When it comes to defense, I think it's harder with the rules in this topic. You are giving up attacking for taking less damage. You have to attack in order to win, so defending is usually only useful if the battles gives you a time where doing so is more useful than usual. But there should be ways to change defense to make such situation easier though.

One thing I think you should not do is to make defending restore MP or HP unless said resources are replenished after battles. Usually, either the effect is unneeded and defense is still ignored, or the effect is needed and the player leaves one enemy alive and then spams defense before killing it. A good example of a game where both happened is Legend of Dragoon. At the beginning of the game, I used the "leave one enemy alive" strat. Then, once I got an accessory which replenished MP, I gave it to a healer and forgot that defending even existed.

One game that made defending useful is Seventh Saga. In that game, defending not only halves damage, but also makes your attack 1.5 times as strong the next turn, which coupled with a subtractive defense system means you usually do about twice the damage. However, that combo was so powerful it became the default strategy for physical attackers when facing hard enemies.
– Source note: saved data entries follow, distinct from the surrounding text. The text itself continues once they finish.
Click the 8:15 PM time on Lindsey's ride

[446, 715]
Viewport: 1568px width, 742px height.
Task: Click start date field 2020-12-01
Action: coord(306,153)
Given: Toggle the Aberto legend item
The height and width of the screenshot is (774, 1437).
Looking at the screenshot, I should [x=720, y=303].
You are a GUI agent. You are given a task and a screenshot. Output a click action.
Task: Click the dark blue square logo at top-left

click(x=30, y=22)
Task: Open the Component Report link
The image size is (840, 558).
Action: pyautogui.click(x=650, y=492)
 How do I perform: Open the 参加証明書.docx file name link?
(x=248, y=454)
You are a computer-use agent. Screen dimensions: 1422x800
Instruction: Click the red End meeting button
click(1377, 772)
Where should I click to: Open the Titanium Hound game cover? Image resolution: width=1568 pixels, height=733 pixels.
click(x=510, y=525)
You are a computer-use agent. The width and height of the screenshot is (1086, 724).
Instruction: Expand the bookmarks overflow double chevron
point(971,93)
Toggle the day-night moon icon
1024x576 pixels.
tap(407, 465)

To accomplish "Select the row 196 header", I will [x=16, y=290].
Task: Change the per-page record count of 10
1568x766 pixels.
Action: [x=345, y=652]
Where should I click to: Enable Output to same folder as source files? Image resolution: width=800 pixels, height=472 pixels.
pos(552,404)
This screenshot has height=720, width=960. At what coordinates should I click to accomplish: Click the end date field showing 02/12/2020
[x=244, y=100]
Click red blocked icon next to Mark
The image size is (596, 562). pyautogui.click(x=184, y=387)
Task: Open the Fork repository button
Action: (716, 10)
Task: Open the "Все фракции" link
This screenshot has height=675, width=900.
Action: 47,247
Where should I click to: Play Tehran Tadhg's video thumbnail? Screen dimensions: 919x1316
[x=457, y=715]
Defend -> Attack -> Defend -> Attack -> Defend -> Attack and so on.

So I'd propose a boost to defense that is more situational rather than universally good. For example, instead of boosting attack, it could set up a counter move that only triggers under the right conditions, ideally conditions that the player can also set up with good tactics. Or you can make it so that when you defend, you get to choose a character as target. The character who defended will also protect the target from attacks. Heck, you can combine the ideas and make it so that if the defender chooses another character, it protects that character and if it chooses itself, it sets up a counter move.

Then you get to the point where you have to look at enemy behavior and other factors outside this topic.
Guard could have some kind of counter attack in various forms. Like using Guard puts you in a state where if an enemy attacks you, you are given choices to respond. Kind of like springing a trap card in Yugioh.

Normal attack could have a sort of quicktimey, free flow action RPG button press system to it. That would make it really fun.

Not saying this can all be easily done in RPG maker, but this is something I'd like to try some day.